Fellow Since 1993
The Western Cape Worker`s College
This profile was prepared when Pregaluxmi Govender was elected to the Ashoka Fellowship in 1993.
The New Idea
We are prisoners of our own history. So starts the briefing on the Western Cape Workers College. The year-old Workers College has heralded a process of worker empowerment that seeks to consolidate and build working class leadership in the union movement. Unlike existing worker education programs in South Africa and internationally, which typically focus on basic shop-steward training, the Workers College places a strong emphasis on personal as well as organizational and political development. The college provides training in areas such as labor law and collective bargaining, the political economy, international trade union theory and practice, as well as personal assertiveness and stress management.

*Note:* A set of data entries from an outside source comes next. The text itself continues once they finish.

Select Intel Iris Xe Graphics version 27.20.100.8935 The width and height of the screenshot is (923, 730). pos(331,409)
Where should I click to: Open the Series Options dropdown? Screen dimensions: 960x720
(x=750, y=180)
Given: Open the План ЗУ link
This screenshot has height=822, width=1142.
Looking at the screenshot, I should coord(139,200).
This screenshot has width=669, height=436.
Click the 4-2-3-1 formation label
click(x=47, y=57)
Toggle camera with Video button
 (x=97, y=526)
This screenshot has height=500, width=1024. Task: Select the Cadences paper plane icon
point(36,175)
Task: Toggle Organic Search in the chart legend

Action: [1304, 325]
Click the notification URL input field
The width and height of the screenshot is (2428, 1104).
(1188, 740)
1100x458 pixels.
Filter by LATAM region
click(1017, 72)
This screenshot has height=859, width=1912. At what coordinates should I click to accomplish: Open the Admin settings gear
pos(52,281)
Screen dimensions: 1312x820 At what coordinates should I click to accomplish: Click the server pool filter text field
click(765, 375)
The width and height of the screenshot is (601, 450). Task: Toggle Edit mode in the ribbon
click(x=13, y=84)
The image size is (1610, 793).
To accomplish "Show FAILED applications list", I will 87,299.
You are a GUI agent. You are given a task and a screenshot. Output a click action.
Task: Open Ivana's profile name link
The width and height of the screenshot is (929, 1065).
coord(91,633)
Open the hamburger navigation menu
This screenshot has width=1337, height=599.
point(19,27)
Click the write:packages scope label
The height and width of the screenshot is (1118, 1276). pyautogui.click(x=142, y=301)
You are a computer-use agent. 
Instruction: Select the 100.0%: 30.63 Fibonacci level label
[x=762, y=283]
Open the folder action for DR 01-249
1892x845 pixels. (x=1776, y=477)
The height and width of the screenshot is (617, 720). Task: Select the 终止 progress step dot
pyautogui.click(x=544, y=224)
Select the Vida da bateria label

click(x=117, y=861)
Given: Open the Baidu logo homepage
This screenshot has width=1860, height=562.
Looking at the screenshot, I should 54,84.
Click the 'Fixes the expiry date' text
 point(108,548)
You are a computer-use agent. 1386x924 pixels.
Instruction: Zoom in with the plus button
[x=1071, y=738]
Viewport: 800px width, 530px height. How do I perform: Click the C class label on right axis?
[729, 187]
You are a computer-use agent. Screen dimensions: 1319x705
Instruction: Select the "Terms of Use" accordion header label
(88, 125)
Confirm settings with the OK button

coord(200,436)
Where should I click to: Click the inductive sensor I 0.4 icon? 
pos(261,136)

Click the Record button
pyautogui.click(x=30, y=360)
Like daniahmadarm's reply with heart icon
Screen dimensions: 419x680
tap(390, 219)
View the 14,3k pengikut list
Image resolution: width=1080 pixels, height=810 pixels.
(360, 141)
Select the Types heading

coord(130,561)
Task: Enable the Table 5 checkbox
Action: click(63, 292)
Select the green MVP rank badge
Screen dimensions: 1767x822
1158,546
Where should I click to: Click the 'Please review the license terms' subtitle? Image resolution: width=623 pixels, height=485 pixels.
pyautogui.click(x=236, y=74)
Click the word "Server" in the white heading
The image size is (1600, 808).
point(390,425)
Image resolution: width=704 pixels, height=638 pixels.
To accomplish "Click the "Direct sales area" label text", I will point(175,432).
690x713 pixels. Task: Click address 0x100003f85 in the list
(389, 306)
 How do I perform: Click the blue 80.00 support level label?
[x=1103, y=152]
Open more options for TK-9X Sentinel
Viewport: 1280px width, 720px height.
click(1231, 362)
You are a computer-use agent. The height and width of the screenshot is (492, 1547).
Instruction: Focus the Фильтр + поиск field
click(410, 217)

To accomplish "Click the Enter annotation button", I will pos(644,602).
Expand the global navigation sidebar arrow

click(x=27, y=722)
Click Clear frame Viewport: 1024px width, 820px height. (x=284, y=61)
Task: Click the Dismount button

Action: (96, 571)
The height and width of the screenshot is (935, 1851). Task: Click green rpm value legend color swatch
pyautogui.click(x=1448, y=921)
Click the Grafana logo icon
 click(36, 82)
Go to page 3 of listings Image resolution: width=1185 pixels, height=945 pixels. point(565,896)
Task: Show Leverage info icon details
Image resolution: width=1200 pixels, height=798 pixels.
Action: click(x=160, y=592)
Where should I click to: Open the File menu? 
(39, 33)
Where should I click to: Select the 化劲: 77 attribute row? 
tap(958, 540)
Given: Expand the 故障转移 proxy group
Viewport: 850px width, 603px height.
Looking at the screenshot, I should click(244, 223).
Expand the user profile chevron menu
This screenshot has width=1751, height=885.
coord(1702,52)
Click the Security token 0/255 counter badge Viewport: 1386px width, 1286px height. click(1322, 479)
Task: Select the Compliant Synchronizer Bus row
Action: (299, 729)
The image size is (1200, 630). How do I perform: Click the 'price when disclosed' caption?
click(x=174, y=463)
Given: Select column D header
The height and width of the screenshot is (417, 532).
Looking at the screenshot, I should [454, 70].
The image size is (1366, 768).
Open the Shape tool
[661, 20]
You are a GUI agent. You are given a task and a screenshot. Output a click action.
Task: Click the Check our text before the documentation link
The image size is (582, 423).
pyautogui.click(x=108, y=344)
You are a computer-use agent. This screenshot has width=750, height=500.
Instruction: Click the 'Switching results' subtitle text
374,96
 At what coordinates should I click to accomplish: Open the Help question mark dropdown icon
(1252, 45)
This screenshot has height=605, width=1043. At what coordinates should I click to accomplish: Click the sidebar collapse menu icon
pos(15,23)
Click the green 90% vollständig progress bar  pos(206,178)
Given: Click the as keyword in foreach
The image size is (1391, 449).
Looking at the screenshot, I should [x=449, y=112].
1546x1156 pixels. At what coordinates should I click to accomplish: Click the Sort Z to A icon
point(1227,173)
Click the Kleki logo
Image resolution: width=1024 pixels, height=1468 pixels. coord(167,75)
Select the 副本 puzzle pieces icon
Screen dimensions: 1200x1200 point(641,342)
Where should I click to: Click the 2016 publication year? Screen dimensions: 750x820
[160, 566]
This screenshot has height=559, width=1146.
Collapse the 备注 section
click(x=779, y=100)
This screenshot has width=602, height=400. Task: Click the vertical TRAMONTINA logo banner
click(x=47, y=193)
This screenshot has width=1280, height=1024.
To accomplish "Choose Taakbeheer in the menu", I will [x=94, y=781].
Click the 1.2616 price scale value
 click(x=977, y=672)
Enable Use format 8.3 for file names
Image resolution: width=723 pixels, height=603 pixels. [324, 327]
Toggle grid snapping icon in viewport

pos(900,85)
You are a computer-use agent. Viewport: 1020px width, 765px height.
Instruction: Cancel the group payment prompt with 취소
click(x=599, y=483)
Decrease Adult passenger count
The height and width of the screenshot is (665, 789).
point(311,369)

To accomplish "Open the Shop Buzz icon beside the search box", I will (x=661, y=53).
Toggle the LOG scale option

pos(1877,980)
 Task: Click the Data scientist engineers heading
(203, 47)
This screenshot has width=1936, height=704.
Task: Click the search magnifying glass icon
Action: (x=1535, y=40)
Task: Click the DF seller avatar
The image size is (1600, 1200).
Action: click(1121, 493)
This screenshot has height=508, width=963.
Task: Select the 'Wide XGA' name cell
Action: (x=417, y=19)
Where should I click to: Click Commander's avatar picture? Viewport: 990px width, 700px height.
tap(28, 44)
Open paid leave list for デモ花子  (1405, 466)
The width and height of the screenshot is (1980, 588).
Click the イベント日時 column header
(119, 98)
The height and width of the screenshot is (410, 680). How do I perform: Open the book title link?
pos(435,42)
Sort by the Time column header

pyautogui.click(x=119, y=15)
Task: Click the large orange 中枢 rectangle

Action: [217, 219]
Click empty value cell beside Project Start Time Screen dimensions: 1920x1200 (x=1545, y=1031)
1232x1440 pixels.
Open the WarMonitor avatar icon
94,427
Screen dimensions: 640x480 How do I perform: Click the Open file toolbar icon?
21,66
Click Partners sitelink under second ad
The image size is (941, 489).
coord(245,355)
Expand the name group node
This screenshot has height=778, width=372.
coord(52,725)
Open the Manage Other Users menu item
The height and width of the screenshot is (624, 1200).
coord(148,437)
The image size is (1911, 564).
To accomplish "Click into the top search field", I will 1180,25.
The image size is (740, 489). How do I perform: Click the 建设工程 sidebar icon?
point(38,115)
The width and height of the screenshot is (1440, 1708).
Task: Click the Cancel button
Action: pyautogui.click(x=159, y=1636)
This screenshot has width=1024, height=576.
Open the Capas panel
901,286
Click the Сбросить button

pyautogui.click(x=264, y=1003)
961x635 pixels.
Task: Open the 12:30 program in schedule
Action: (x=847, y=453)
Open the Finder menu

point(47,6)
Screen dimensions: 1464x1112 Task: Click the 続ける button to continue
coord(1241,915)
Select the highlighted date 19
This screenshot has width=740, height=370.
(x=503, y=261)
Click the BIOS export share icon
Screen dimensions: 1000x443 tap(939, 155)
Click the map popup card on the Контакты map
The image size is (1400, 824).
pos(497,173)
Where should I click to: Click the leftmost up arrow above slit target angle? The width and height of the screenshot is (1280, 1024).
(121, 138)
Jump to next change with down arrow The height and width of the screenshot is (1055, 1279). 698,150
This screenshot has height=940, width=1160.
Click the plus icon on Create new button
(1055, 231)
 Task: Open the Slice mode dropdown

In its own words, the college will "provide workers with the necessary tools to think through issues independently and creatively, to plan and to initiate effective action without dependence, to articulate their thoughts and experiences for themselves, to have no fear of authority (whether it be in the form of the state, capital, or of their own worker comrades), to be un-intimidated by the form or the content of meetings (whether they are large congresses or small commissions on complex issues such as the economy), or of the language used or the confidence of others." The Workers College has and will continue to develop educational practices that sustain participatory and critical learning processes. To this end, the Workers College aims to develop in its students the personal, political, and practical skills necessary to work collectively, to build democratic organizations and to empower others, and to initiate and support changes at existing education institutions to make worker education more accessible.